> _Listing_
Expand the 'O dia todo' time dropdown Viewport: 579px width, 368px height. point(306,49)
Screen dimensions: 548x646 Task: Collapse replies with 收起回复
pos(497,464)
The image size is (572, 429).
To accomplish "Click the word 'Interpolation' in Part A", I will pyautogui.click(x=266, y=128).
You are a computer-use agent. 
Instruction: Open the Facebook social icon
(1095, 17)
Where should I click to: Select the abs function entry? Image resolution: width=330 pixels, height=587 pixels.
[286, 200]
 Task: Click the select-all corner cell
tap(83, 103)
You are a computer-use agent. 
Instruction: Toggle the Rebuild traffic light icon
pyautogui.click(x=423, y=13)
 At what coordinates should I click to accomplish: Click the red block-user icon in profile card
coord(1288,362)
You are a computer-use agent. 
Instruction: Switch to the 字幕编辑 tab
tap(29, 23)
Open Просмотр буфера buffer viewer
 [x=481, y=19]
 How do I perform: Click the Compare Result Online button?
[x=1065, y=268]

> _What you need to do_
Rewrite each line of the records above as a JSON list of strings, one string per line, leaving out blank lines.

> _Task output_
[
  "Expand the 'O dia todo' time dropdown Viewport: 579px width, 368px height. point(306,49)",
  "Screen dimensions: 548x646 Task: Collapse replies with 收起回复",
  "pos(497,464)",
  "The image size is (572, 429).",
  "To accomplish \"Click the word 'Interpolation' in Part A\", I will pyautogui.click(x=266, y=128).",
  "You are a computer-use agent. ",
  "Instruction: Open the Facebook social icon",
  "(1095, 17)",
  "Where should I click to: Select the abs function entry? Image resolution: width=330 pixels, height=587 pixels.",
  "[286, 200]",
  " Task: Click the select-all corner cell",
  "tap(83, 103)",
  "You are a computer-use agent. ",
  "Instruction: Toggle the Rebuild traffic light icon",
  "pyautogui.click(x=423, y=13)",
  " At what coordinates should I click to accomplish: Click the red block-user icon in profile card",
  "coord(1288,362)",
  "You are a computer-use agent. ",
  "Instruction: Switch to the 字幕编辑 tab",
  "tap(29, 23)",
  "Open Просмотр буфера buffer viewer",
  " [x=481, y=19]",
  " How do I perform: Click the Compare Result Online button?",
  "[x=1065, y=268]"
]